Due to COVID-19 and the associated pandemic and worldwide quarantine rules which came shortly after this announcement, Echoes of Destiny never came to pass. In December 2020, FFG ultimately announced that Wild Horizons would never be released in any format, causing much speculation on the existence of this set to begin with, and leading to even more speculation on the truth of FFG's previous words.

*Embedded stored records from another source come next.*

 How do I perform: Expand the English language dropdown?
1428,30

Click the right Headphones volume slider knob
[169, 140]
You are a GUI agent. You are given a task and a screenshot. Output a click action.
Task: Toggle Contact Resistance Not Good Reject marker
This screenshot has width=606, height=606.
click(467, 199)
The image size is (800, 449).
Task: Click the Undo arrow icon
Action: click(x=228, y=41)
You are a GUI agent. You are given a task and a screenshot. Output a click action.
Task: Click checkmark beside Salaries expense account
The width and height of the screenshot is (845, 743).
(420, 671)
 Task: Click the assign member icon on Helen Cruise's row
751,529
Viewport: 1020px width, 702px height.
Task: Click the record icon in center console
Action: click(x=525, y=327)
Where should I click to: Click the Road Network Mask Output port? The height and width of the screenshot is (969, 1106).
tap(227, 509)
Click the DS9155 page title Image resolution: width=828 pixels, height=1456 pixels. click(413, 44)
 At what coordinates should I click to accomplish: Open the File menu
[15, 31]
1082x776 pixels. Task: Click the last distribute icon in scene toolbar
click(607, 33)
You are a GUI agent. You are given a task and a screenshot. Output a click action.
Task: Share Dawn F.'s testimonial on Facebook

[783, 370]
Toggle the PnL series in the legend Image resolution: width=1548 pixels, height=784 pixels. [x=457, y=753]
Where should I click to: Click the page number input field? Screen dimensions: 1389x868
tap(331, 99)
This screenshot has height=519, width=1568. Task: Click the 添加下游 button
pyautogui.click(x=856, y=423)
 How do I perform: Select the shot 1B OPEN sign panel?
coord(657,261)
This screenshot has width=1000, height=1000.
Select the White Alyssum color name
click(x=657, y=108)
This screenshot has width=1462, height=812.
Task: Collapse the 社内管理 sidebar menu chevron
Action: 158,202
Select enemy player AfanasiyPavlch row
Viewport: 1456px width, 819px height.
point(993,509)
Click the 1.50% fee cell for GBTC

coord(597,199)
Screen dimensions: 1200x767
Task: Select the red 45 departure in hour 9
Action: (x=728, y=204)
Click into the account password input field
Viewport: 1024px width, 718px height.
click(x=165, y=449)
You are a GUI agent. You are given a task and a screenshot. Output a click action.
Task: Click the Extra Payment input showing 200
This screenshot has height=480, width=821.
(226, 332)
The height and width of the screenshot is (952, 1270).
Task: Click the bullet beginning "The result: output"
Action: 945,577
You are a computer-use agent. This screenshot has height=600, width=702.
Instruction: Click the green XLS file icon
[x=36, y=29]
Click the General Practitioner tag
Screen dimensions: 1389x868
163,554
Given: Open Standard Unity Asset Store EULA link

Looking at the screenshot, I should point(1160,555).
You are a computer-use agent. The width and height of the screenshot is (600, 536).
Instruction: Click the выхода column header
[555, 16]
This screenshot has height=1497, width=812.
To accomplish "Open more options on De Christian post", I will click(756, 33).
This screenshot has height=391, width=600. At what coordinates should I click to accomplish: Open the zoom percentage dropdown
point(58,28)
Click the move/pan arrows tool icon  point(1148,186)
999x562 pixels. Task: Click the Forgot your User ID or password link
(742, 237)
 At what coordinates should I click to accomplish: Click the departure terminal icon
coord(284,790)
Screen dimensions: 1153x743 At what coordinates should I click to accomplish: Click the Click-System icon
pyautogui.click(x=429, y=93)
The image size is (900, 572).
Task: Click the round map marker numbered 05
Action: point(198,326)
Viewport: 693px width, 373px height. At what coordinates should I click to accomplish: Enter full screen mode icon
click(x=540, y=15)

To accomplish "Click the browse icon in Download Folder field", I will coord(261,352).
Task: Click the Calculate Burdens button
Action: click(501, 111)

Immediately after this announcement, an anonymous benefactor through various channels released a PDF file with all of the cards for Wild Horizons, albeit in an earlier, playtest version, and not what would be considered the final product. Regardless, fans were able to see the set that would have been, including the new mechanics, and an all new card color, Green, reserved for creatures and beasts within the Star Wars universe.

== Organized play ==
Star Wars: Destiny maintained a dedicated tournament circuit from its inception to its dissolution. Officially sanctioned prizes direct from FFG were a part of the game in every tournament format, from release parties, local store tournaments, and on up through large-scale events.

Keeping with traditional Fantasy Flight Games tournament structures, Star Wars: Destiny has held World, Continental, National, Regional, and local (store) Championships, with varying levels of prize support and exclusivity. For 2019, many of these were rebranded. Regionals are now Primes, for instance, and Nationals are Grands, allowing for more high-level tournaments in a single nation. Despite changing the names and dates of these types of tournaments, they have all remained a large part of the game, with many valuable prizes available at each.

Due to the COVID-19 pandemic in 2020, the world championship, originally scheduled for the beginning of May, was postponed indefinitely. In December 2020, FFG announced there would be no World's for that year, nor any future official organized play events.

World Champions
| Year | Champion | Runner-up |
|---|---|---|
| 2017 | Daniel Weiser | Nick Obee |
| 2018 | Edwin Chen | Mads Utzon |
| 2019 | Andrew Rothermel | David Broberg |

==Cancellation==

Star Wars: Destiny was cancelled by its publisher on 14 January 2020.